The Daihatsu Opti (ダイハツ・オプティ, Daihatsu Oputi) is a kei car produced by Japanese automaker Daihatsu from 1992 to 2002, which replaced the Leeza. It was available with a 658 cc petrol engine and either front- or four-wheel drive, and marketed as a more upmarket variant of the Mira. The name "Opti" refers to both "optimistic" and "optimum".

== First generation (L300; 1992) ==

The first-generation Opti was launched in Japan in January 1992, after having been previewed at the 1991 Tokyo Motor Show as the "X-409". The Opti was built on the L200 series Mira chassis. The round appearance was conceived around an "ultra lovely" theme and was aimed at female buyers. Specifications were also higher than usual in the kei class, with ample sound insulation and additional rust protection. All models originally came with the EF-EL engine, a fuel-injected, SOHC, 12-valve three-cylinder engine with 55 PS. It was available as a three-door hatchback with an electrically operated canvas top was also available. A 4WD model (dubbed Aℓ-4, model code L310) was also available. In September 1992, the Ox, Ax, and Aℓ-4 trim levels were joined by the low-priced Ad, a sportier Ad-S and the luxurious Ad-I which also has a driver's side airbag. The Ad model got a two-valve version of the EF engine (EF-KL) with 42 PS.

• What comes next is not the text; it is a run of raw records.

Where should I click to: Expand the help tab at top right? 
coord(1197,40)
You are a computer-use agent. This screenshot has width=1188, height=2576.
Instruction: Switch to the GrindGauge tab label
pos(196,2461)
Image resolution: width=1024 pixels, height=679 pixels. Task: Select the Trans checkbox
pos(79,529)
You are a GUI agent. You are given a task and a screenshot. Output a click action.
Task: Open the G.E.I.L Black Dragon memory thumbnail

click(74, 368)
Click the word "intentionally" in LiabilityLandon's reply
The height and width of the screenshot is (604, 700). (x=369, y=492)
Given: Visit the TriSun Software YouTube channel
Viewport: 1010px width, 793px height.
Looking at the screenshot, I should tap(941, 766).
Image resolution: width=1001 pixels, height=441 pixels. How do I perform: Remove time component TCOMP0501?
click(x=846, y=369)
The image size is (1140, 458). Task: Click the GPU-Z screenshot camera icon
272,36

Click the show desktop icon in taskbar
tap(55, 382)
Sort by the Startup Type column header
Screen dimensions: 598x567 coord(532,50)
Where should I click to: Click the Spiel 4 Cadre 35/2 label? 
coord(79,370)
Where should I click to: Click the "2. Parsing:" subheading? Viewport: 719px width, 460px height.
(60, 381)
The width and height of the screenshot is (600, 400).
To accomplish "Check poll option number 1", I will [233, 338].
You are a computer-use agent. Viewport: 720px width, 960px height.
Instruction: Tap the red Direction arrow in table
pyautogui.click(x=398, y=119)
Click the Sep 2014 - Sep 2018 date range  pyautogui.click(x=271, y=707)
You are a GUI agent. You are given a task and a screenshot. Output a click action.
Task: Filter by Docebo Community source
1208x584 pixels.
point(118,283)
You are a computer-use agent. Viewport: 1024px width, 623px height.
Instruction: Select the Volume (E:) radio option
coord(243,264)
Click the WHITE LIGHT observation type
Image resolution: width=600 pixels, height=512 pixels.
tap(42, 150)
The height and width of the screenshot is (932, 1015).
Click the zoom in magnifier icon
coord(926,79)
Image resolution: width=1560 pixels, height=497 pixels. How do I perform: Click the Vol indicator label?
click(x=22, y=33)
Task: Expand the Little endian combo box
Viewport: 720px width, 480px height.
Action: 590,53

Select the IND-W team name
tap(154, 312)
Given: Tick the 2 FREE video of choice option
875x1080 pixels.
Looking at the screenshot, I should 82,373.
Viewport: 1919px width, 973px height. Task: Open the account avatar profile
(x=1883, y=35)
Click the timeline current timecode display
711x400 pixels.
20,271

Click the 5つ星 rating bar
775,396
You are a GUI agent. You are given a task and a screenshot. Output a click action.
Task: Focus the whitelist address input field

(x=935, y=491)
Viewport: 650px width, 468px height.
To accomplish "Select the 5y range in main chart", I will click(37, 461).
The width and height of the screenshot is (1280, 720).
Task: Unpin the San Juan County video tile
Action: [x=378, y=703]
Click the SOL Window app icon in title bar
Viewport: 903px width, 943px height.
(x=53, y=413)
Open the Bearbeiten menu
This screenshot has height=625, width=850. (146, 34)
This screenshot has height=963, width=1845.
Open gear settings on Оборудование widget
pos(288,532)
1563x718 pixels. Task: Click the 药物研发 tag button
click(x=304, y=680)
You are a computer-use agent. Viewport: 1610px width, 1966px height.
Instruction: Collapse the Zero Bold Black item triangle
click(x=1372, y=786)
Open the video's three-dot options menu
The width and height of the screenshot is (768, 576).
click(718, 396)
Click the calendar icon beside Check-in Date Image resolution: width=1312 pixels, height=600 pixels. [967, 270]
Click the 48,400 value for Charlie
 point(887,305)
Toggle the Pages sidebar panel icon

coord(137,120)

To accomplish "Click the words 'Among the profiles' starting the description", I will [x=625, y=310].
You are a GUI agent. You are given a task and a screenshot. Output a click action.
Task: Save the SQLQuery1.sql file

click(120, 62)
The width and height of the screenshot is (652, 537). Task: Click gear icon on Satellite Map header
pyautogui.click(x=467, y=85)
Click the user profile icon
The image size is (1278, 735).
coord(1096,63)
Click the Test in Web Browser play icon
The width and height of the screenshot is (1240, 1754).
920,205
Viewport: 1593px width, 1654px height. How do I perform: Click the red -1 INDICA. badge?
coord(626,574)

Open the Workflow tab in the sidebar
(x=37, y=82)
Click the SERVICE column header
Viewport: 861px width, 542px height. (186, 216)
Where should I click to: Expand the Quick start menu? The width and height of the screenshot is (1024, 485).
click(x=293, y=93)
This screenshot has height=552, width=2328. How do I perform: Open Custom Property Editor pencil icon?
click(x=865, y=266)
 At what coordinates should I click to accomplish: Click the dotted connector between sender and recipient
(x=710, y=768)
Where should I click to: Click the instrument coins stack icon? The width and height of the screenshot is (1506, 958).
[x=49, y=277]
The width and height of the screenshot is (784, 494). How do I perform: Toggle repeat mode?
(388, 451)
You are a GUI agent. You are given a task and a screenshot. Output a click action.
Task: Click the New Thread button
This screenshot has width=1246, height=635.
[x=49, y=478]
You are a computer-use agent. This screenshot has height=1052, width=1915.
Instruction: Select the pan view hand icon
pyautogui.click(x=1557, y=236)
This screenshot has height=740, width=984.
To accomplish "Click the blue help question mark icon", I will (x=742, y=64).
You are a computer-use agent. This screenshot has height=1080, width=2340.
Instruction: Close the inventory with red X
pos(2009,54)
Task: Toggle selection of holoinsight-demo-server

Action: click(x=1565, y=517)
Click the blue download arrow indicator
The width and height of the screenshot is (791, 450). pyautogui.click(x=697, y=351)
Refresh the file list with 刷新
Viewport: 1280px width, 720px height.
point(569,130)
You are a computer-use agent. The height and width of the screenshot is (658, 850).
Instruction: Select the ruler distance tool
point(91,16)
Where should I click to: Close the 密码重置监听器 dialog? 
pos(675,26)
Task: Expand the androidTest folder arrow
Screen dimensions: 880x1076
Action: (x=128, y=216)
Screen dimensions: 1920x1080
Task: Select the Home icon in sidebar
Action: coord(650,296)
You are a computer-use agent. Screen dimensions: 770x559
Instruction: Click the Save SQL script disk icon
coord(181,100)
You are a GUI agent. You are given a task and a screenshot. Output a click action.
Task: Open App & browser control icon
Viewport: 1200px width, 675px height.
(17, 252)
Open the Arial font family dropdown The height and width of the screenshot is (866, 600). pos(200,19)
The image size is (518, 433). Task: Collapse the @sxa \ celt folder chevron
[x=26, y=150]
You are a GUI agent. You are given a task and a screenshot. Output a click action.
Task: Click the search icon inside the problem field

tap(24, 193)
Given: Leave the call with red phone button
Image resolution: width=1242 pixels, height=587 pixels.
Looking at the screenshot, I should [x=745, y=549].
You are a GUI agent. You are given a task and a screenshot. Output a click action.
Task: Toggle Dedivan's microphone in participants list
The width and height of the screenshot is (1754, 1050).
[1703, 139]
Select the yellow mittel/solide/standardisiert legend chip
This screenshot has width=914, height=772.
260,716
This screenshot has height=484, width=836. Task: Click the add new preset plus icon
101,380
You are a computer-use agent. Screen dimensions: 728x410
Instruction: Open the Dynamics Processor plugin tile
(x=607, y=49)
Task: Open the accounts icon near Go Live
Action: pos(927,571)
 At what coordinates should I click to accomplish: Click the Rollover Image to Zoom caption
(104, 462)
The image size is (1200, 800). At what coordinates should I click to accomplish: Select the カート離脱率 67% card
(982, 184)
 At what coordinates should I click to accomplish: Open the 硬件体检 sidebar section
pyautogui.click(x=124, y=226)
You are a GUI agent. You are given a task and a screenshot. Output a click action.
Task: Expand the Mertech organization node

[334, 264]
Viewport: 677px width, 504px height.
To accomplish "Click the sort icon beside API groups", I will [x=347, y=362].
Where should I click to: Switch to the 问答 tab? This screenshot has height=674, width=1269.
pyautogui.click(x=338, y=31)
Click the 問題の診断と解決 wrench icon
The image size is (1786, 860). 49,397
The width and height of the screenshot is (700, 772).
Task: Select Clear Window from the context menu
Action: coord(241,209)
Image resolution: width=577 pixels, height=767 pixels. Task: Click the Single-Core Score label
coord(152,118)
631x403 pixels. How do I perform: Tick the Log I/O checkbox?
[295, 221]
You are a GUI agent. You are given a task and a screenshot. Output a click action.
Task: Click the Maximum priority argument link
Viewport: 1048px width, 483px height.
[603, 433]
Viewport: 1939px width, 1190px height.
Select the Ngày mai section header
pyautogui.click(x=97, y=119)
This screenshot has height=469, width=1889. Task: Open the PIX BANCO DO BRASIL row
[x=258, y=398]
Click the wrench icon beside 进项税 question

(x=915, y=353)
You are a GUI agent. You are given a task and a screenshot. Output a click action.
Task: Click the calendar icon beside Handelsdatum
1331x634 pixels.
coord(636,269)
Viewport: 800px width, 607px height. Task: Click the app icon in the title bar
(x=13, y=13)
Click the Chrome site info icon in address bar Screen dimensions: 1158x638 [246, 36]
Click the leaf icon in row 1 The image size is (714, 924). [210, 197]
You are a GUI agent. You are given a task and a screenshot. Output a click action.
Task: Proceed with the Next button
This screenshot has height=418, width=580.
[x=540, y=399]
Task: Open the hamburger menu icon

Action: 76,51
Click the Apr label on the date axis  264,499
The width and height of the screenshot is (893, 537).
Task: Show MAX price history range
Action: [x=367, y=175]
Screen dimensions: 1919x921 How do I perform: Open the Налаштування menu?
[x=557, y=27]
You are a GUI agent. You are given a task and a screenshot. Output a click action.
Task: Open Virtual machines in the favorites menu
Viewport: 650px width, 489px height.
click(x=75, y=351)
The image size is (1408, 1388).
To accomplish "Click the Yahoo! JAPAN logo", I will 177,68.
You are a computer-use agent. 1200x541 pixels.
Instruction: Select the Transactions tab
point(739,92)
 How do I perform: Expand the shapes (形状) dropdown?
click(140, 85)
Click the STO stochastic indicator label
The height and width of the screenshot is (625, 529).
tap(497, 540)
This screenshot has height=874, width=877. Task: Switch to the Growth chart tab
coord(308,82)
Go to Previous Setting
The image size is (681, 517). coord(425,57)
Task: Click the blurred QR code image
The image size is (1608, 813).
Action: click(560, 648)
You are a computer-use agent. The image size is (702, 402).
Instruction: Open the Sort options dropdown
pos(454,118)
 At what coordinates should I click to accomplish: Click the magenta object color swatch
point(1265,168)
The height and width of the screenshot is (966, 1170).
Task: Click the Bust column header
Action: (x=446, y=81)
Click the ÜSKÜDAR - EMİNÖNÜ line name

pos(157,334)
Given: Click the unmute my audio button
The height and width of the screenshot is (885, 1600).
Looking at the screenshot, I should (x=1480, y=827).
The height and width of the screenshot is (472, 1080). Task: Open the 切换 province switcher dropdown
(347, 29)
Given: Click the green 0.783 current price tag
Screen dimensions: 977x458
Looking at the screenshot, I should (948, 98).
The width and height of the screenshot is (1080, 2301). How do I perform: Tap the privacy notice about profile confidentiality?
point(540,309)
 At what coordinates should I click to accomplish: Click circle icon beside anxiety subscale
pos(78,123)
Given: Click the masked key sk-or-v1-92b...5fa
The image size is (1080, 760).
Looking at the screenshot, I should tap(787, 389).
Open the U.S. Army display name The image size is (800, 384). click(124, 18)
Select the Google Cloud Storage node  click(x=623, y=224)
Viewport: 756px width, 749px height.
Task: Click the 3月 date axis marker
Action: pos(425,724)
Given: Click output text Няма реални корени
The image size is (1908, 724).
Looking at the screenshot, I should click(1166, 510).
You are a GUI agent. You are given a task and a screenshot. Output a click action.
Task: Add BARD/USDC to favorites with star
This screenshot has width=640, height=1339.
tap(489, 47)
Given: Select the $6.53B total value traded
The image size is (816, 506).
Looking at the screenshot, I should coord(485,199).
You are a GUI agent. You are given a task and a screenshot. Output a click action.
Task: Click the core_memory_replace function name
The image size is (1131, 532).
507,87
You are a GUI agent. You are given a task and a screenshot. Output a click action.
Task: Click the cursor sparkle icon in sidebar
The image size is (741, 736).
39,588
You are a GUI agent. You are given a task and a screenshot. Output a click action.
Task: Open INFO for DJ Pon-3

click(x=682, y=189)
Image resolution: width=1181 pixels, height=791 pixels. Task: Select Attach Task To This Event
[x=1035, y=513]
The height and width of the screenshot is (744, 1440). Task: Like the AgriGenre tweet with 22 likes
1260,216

In December 1992, the Opti Club Sport was introduced, a version with 13-inch aluminium wheels, sports suspension and a Momo steering wheel, only available in metallic black colour. In August 1993, a five-door variant arrived, as well as the lower-priced Pico model. In May 1994, the Pico S was introduced; this version combined the Pico specifications with the sporting additions of the Club Sport. The three-speed automatic transmission were upgraded to a four-speed unit. In February 1995, the Opti sticker on the right side of the bonnet was replaced with a centrally-placed shield logo. At the same time the Parco special edition, equipped with a roof spoiler, was introduced. In October 1995, the SOHC 12-valve EF-EL engine was replaced with a DOHC version (EF-ZL), which also equipped in Pico Limited. The canvas top option was discontinued. In May 1996, the retro Opti Classic model was introduced, featuring a chrome grille and various other detail touches including leather trimmed interior. A driver's side airbag also became standard across the range, reflecting updated regulations. In May 1997, the front bumper and taillights were changed. The Classic variant was also changed cosmetically and the chromed "Classic" emblem was no longer mounted on the bonnet. In August 1997, the Club Sport model was reintroduced as a permanent member of the lineup, which is still a three-door model equipped with Momo steering wheel. It was based on the Classic model. In December 1997, the Parco Classic limited-edition model was introduced. In November 1998, as kei car regulations were changed, the first-generation Opti was replaced by the second-generation model.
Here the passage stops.